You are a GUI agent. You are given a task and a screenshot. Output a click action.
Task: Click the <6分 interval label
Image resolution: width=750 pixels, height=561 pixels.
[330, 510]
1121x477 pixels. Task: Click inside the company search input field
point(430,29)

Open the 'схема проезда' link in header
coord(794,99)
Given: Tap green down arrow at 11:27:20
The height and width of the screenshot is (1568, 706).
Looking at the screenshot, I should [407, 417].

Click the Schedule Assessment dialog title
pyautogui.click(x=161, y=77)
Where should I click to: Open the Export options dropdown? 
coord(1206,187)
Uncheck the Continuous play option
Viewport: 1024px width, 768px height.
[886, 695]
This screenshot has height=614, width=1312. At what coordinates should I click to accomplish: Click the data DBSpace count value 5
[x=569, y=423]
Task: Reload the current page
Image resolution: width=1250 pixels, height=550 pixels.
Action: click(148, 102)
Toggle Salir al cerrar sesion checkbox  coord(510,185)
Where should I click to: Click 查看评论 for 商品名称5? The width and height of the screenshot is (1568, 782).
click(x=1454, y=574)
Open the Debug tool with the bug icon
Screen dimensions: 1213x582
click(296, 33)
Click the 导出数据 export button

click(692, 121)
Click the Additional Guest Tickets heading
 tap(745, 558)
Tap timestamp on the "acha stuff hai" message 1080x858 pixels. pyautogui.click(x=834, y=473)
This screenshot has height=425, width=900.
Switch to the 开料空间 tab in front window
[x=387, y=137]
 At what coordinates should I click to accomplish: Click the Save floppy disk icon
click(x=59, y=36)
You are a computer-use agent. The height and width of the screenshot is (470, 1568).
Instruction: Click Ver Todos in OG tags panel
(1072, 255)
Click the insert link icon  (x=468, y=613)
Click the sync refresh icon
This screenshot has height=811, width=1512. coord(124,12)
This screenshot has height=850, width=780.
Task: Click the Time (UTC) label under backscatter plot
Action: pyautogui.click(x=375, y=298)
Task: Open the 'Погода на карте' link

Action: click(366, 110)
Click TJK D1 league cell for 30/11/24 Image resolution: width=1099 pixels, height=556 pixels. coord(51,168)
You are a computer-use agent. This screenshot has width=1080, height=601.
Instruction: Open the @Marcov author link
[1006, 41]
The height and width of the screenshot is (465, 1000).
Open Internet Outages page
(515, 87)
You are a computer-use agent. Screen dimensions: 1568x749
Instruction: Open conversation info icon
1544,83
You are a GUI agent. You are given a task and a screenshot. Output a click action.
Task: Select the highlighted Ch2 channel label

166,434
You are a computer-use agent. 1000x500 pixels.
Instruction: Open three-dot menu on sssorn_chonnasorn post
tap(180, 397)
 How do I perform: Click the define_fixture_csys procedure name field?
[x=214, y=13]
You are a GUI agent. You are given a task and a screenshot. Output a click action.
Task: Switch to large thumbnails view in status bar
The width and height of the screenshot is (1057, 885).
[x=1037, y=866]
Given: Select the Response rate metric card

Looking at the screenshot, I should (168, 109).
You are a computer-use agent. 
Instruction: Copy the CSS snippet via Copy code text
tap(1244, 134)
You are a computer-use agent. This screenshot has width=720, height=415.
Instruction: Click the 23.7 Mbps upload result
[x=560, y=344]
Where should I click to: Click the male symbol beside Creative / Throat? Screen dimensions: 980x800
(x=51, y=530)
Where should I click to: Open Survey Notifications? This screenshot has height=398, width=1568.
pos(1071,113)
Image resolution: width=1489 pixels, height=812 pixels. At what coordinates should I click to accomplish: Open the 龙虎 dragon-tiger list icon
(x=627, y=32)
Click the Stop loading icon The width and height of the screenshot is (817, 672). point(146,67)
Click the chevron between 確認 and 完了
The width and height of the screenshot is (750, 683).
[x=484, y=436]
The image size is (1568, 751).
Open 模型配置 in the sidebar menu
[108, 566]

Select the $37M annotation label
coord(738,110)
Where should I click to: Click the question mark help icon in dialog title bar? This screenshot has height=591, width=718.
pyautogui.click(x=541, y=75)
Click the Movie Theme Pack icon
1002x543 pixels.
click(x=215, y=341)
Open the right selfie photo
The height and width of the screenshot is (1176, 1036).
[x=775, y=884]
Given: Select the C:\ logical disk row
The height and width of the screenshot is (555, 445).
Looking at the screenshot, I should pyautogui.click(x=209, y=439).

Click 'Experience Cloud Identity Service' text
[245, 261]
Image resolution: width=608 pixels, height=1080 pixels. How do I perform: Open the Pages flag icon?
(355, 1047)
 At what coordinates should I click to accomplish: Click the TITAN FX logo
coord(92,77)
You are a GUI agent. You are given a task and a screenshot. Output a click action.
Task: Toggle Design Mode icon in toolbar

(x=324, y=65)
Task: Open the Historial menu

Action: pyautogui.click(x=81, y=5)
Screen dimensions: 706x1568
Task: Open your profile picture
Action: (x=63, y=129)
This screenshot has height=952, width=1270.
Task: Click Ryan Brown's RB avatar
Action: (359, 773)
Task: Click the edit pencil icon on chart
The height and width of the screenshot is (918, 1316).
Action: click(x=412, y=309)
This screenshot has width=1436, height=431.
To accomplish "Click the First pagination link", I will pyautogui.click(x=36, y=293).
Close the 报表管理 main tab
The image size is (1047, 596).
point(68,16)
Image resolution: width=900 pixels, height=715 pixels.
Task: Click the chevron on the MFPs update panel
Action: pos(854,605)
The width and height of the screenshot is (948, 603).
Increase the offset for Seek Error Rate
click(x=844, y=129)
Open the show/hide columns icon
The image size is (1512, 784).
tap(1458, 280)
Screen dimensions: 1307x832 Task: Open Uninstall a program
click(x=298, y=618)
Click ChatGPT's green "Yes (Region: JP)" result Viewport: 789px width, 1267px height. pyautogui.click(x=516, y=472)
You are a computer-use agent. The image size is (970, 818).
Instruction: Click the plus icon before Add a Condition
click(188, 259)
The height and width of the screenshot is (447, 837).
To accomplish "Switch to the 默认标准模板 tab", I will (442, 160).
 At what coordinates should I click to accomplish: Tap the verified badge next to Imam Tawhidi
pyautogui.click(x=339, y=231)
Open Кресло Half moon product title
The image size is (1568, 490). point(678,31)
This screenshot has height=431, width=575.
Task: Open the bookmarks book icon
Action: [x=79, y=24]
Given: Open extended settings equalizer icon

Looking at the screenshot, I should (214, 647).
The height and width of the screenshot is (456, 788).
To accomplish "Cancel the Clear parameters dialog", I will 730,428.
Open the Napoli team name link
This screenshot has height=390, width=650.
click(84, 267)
○ ○ ○ ○ ○ ○ ○
Exercise description | Report each line of the material above where the word "computer" appears.

Exercise response |
You are a computer-use agent. The height and width of the screenshot is (470, 1568).
You are a computer-use agent. This screenshot has width=1080, height=601.
You are a computer-use agent. Screen dimensions: 1568x749
You are a computer-use agent. 1000x500 pixels.
You are a computer-use agent. 
You are a computer-use agent. This screenshot has width=720, height=415.
You are a computer-use agent. The image size is (970, 818).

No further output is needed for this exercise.